--- Set exercise ---
Format the lines of the items below as a numbered list, omitting blank lines and leaving the pictures out of the answer.

## BEGIN Excerpted records

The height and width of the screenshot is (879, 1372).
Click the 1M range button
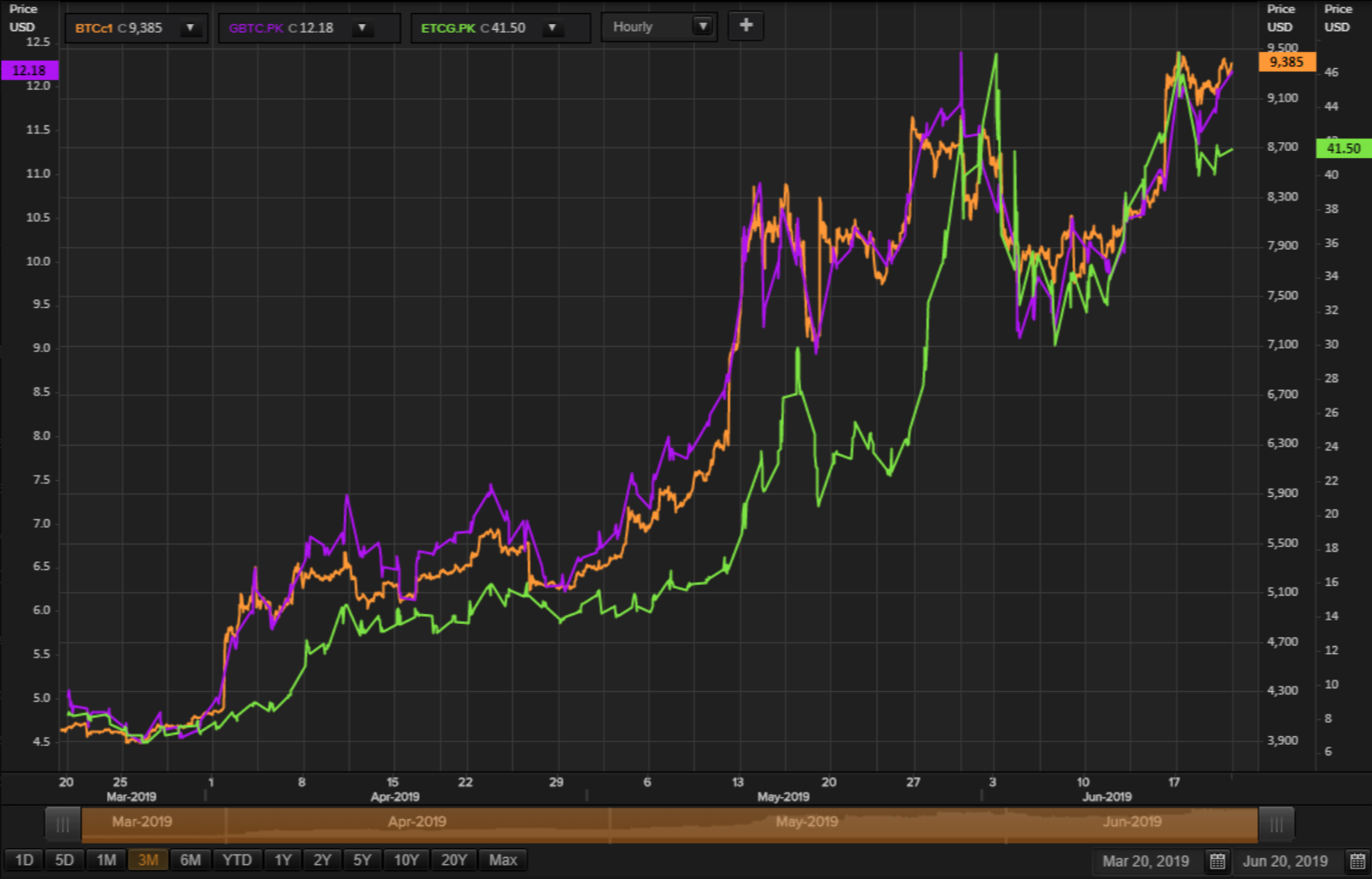click(106, 860)
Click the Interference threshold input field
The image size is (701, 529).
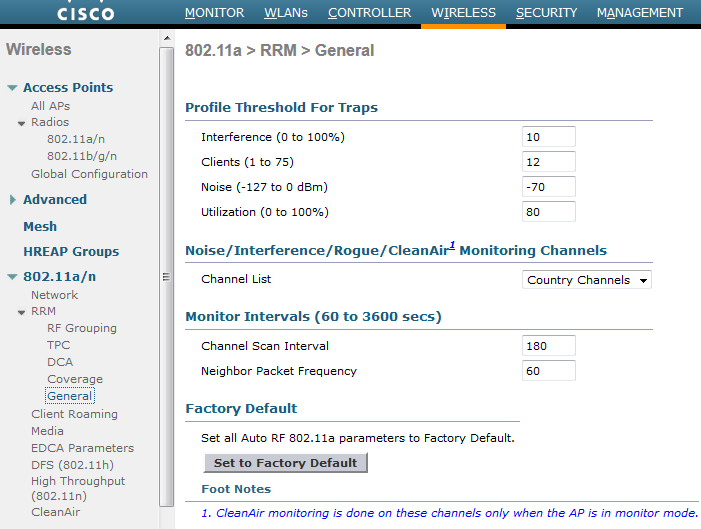point(548,137)
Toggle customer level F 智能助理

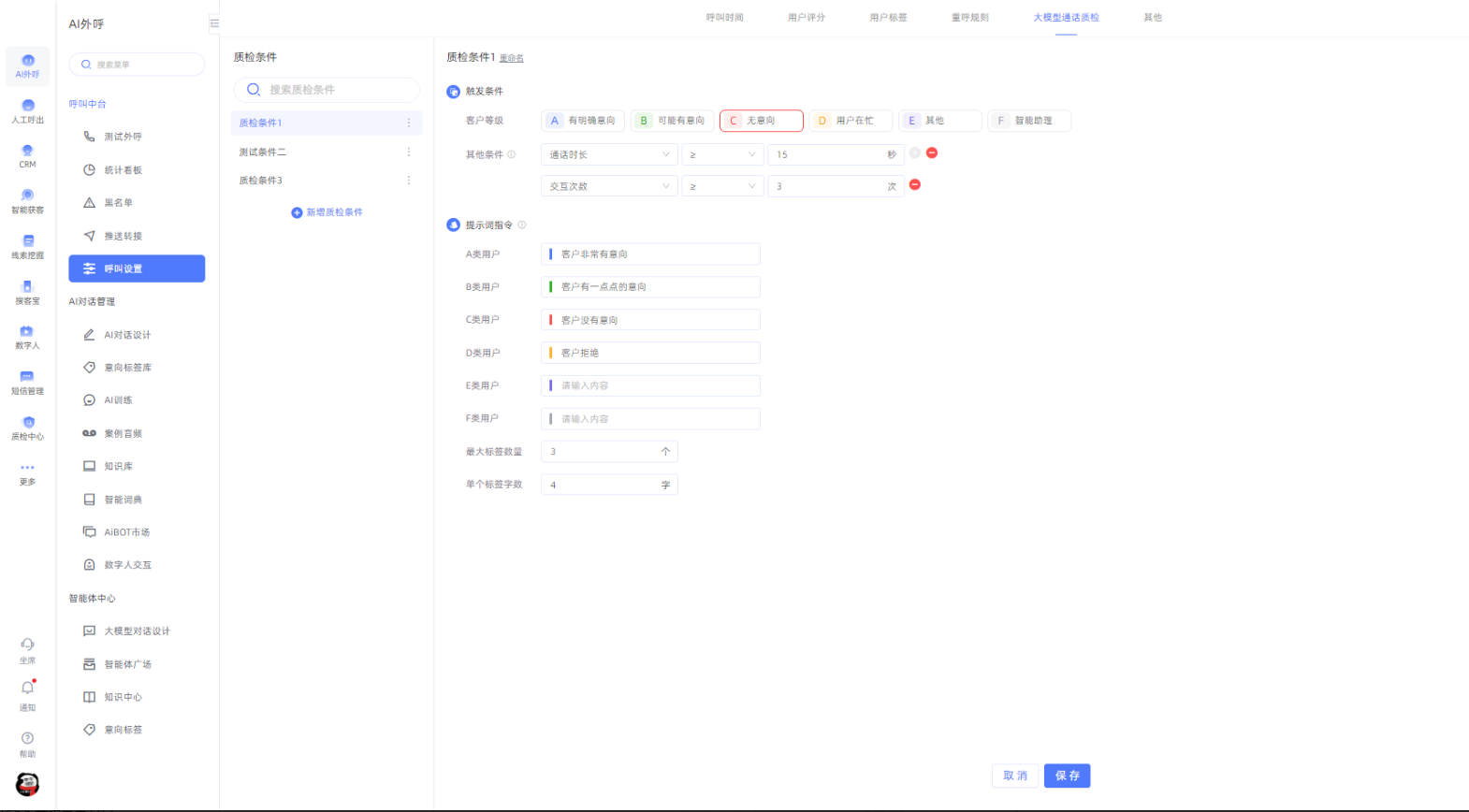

## END Excerpted records

--- Exercise answer ---
1. The height and width of the screenshot is (879, 1372).
2. Click the 1M range button
3. click(106, 860)
4. Click the Interference threshold input field
5. The image size is (701, 529).
6. point(548,137)
7. Toggle customer level F 智能助理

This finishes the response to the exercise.